Muhammad Shuts Down German Website
The German website euroislam.info has been shut down because it published the Muhammad cartoons. The first page can still be found in Google’s cache. The owner of the website apparently received an e-mail (original in German) from his Internet service provider Neue Medien Münnich, stating that the website was shut down immediately and without giving a period of notice.
The service provider motivates the closing down of his customer's website by referring to complaints he received from third parties and his legal obligations as an Internet service provider, but he also adds:
The complaints we received were decisive [for shutting down your site], and also the fact that people are dying elsewhere because of the simple depiction of the Muhammad cartoons. One is allowed to defend strict points of view regarding freedom of expression and freedom of the press. We wonder however whether we should contribute to the fact that a fire is kindled as the result of an exchange of views. We don’t think so.
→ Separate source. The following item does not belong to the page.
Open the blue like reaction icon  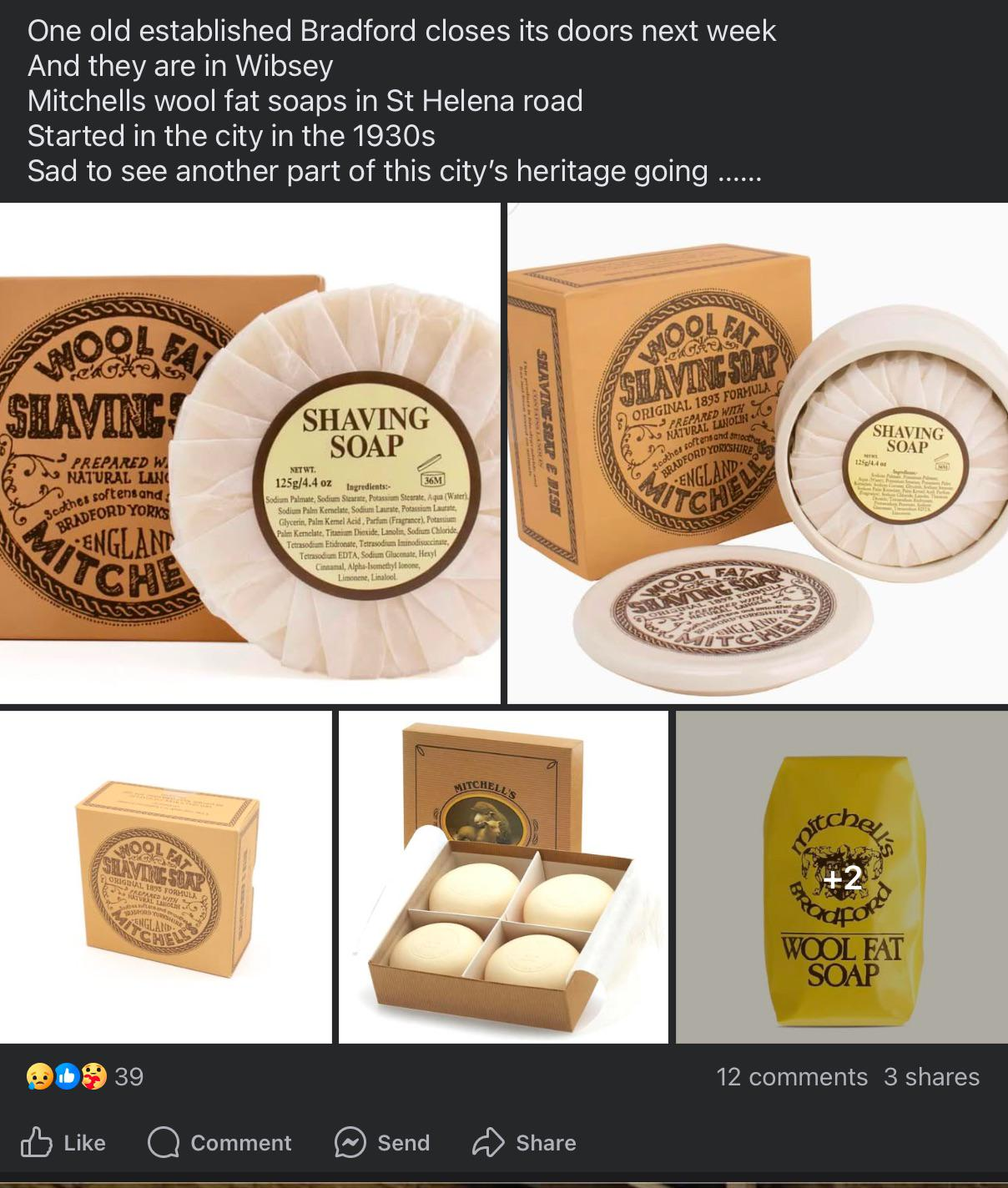click(x=66, y=1077)

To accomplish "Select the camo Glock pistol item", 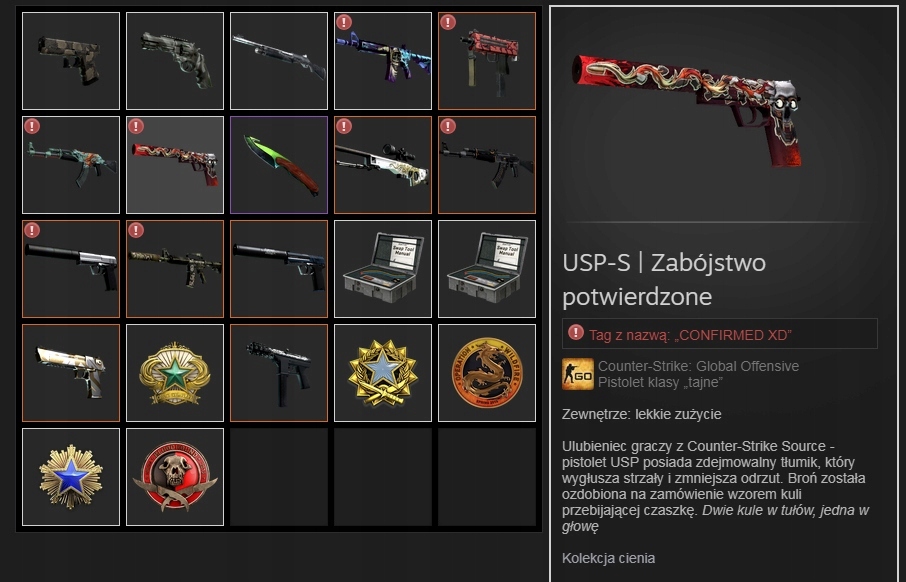I will click(x=71, y=61).
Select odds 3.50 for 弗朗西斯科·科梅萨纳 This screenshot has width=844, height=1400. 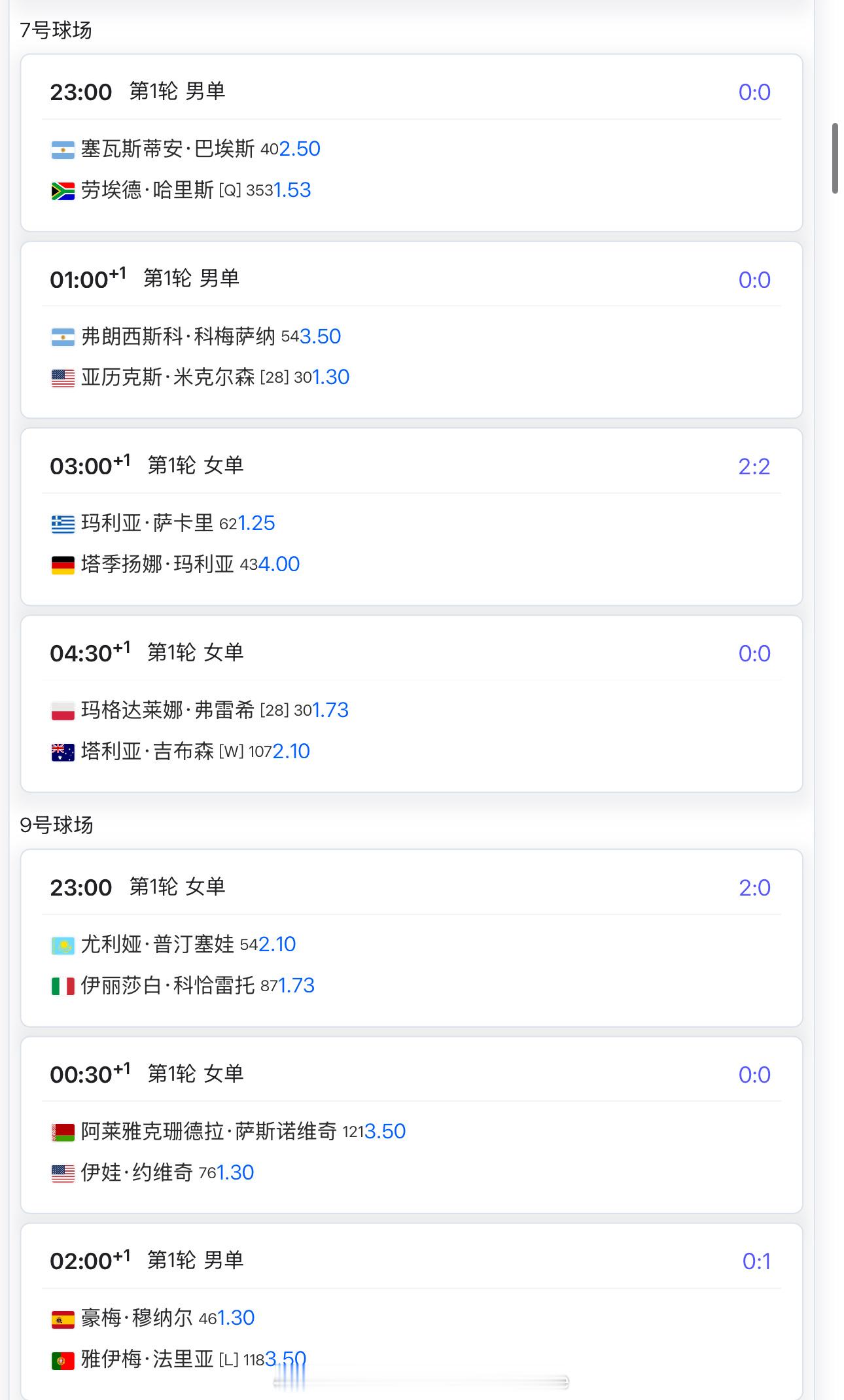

It is not the first site to be shut down for publishing the Muhammad cartoons (see them here, halfway down the page). [Fortunately The Brussels Journal is being hosted in the US]. The Swedish government also shut down a website for the same reason.
This German instance is different because the website has not been shut by the authorities but by an Internet service provider because the latter received complaints, although they do not specified from whom or when or what the exact contents of these complaints might be. It is not clear why the whole website was shut down and why e.g. the mere removal of certain texts or pictures would not suffice.
Another - separate - reason why euroislam.info has been shut down is apparently because the Internet service provider himself does not agree with the contents of the website of its customer euroislam.info. He refers not only to his legal obligations as a service provider under German legislation, but specifically adds a motivation of his own: “People are dying because of the simple depiction of the Muhammad cartoons.”
This last element is a very strange reaction, certainly in the light of the fact that some of the German mainstream media have also published the Muhammad cartoons, just as some other European newspapers did. The German paper Die Welt has published one of the cartoons. The Berliner Zeitung also reprinted two cartoons as part of its coverage of the cartoon controversy. The German association of professional journalists (DJV) supported the reprinting of the Muhammad cartoons in German newspapers as an essential element of the freedom of expression.